Hello summer! It’s so very nice see you. Yes, even with your ninety degree scorchers that are making me water our hydrangeas bushes three times daily, I am quite thankful you’re here.
I’ve been thinking about the seasons again since we’ve just embarked on a new one, because with dawn and newness of each, a different tone settles in and washes over everything, making the way we spend our days stand apart and shine differently from the season before it. This change in attitude strings the hours together just so, making bedtime look different, mealtime reflective of what’s growing outdoors, and mornings either time either one to make more coffee or get that walk in before the sidewalk gets too hot. Everything takes on a new light and gives us the beautiful and reflective opportunity to tag along so we may look at our lives a bit differently than we did before when things were either cooler or warmer, and altogether much different. This change grants us the go-ahead to act accordingly in our own homes and lives, whether that means eating ice cream cones for supper as the sun goes down around nine or taking two naps while the quiet snow covers the frozen ground. Seasons point us in the direction of a new pace, and summer’s just might be my favorite.

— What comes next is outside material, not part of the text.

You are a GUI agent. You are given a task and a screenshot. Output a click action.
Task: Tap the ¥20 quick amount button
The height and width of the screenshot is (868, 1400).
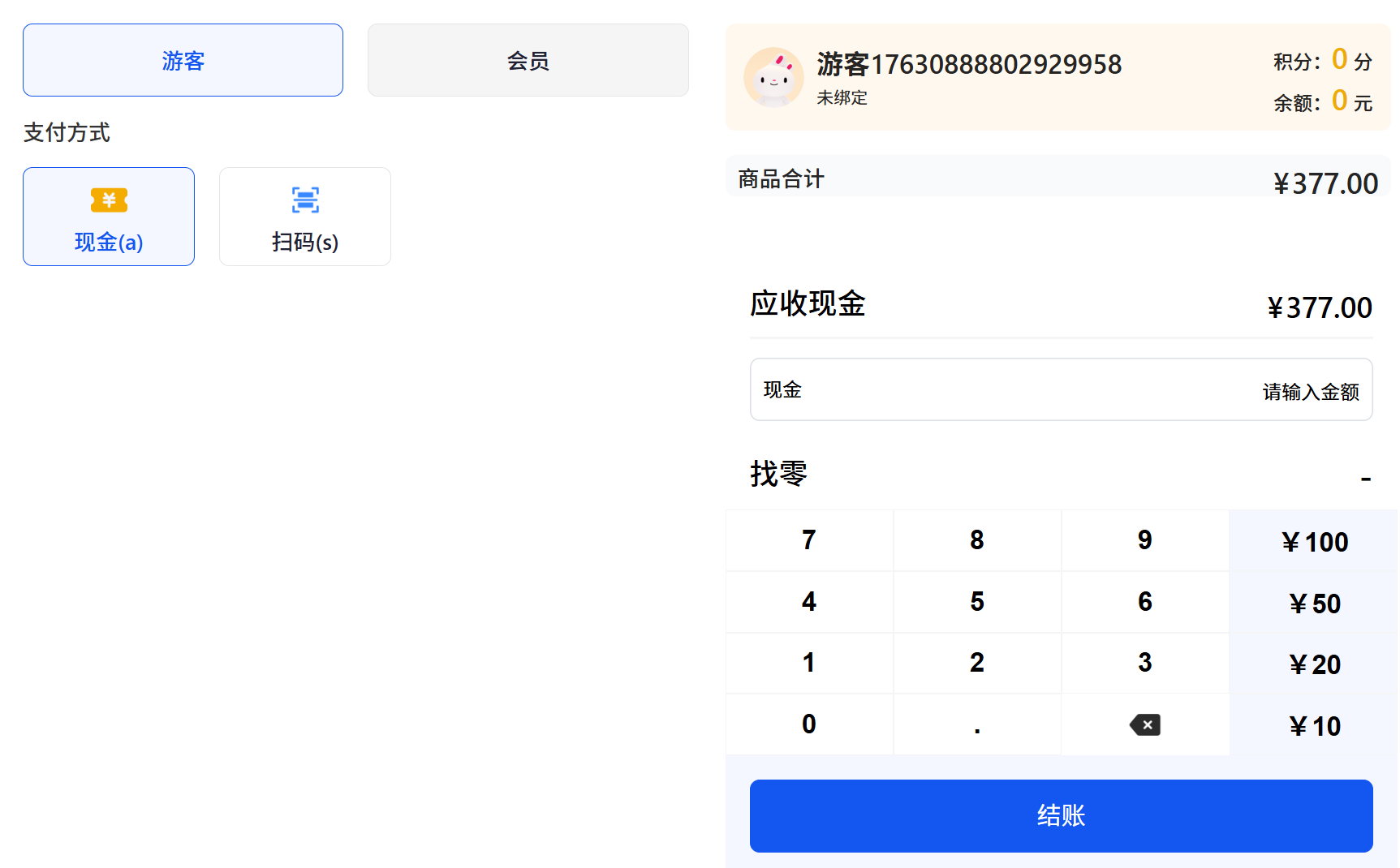1314,664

There’s a vibrancy and go-get em’ temperament that tends to get stirred up in the springtime. New grass, new flowers, spring cleaning, and new arrangements at home after the Christmas decorations have been taken down. These all signal growth and change. Then in autumn there’s a whole other type of excitement in the air as everyone heads back to school and starts following new routines as life requires things to fall into order again. I love how this attitude gets mixed in with the coziness of warm soups and football and crunchy leaves during these orangy-amber colored months. And you have the bleak and blustery winter with its unapologetic “were gonna hunker-down under all the blankets and watch Elf three times in wool socks and flannel pants today” attitude. Slowness and warmth follow around this season of white and wood, allowing you to savor family and friends in a different way, but always fireside.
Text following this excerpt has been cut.